Some good news! In a rare outbreak of common sense, Britain's biggest bansturbators, Brighton & Hove Council, have been hilariously bloodied in the nose department.
A Government planning inspector has ruled patio heaters an efficient use of energy as he overturned a decision by Brighton & Hove City Council to refuse planning permission for a heater outside a town-centre pub.
The council argued the heaters did not comply with its energy-efficiency policy. But the planning inspector said there was “no more efficient way” of outside heating, and added it could negatively impact trade.
The council rejected the application from the Heart & Hand in North Road to use three heat lamps outside, labelling them “an inefficient, unsustainable and wasteful use of limited energy resources”.
It said they would look unsightly in a conservation area.
A round of applause for Simon Emerson, the sensible guy who told Brighton to shove their idealistic ruling somewhere that really is snug and warm.
The reaction from Brighton was a deliciously humiliating climb-down.
A spokesman for Brighton & Hove Council said: “The policy we used as a basis to refuse the application states the need for energy efficiency in all sorts of developments. We felt that outside heaters were inefficient and therefore conflicted with this policy.
"But, we are happy to accept the decision of the inspector as it provided us with some useful clarification and, as a result, we are not expecting to refuse these types of application in principle in the future.”
Well, I say. What a difference from the arrogant tone employed by Brighton's Green party Councillor, Keith Taylor, back in February. [pdf]
Keith Taylor, Green councillor for the St Peter’s and North Laine ward in Brighton, said: “I have every sympathy for the businesses that have lost money since the smoking ban was introduced. However, pubs and restaurants are going to have to come up with more imaginative ways of retaining customers that don’t involve heating fresh air.”
Not any more they're not. Eat cold humble pie with a dressing of ridicule gravy, you pompous, lentil-munching cock.
It's only a small victory though, considering Brighton's incredible history of banning just about everything apart from breathing.

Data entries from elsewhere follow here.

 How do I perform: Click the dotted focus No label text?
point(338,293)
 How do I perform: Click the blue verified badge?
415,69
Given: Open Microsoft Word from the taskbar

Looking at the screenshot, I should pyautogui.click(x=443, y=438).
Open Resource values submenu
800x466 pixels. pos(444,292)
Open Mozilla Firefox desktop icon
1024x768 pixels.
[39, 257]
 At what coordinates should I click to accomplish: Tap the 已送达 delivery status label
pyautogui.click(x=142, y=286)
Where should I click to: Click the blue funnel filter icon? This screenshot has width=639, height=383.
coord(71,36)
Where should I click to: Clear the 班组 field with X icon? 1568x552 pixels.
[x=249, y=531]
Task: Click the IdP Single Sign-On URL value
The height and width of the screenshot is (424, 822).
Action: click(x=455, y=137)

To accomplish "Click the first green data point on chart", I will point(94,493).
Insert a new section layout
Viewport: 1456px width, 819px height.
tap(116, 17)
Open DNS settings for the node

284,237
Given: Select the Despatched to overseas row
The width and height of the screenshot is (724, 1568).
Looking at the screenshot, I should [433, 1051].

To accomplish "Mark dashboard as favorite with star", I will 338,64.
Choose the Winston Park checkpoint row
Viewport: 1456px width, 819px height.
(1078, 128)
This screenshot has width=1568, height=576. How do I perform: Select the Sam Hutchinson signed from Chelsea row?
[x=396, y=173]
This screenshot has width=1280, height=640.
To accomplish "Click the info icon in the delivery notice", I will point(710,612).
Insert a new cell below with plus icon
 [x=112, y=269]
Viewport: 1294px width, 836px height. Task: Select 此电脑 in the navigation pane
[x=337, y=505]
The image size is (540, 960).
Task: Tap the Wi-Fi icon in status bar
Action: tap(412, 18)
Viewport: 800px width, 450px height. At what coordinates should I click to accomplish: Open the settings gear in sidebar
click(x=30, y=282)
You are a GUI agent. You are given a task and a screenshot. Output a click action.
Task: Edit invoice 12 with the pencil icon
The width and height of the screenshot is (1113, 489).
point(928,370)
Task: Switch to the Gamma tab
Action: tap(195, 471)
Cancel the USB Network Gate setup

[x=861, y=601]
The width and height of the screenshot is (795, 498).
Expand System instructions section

For a start, the open air in Brighton is an entirely alcohol-free zone, and has been for a while now.
Brighton and Hove council has also operated an alcohol-free zone throughout the authority for several years. The police exercise discretion, but in general anyone caught drinking in the streets will have the alcohol confiscated. A spokesman said that drinking would be allowed in open-air cafés spilling on to the streets, but otherwise officers would stop drinkers in parks, squares and streets.
They attempted to implement a smoking ban on bars and restaurants in 2003, and banned council employees from enjoying a beer at lunchtime in 2005.
Brighton and Hove Council has banned its employees from drinking any alcohol during working hours.
All 800 staff at can no longer drink at lunchtime, under new guidelines about drinking at work.
Chief executive Alan McCarthy said the move wasn't in response to any particular problem among employees, but added: "We just concluded that work and drink don't mix and a total ban was the obvious answer."
There was no overall control after the 2007 elections, but the bans just increased in frequency after that.
In October 2007 it was carrier bags,
Brighton has announced its plans to be the first British city to ban plastic bags.
City councillors from all parties have voted to do away with the bags, which have become the focus of green efforts to reduce waste and the nation's carbon footprint.
Then certain styles of music in December,
Shami Chakrabarti, director of Liberty, said: “Whether it’s Jerry the opera or Jerry the rapper, we must ensure that we are preventing criminal offences and not just offence itself.”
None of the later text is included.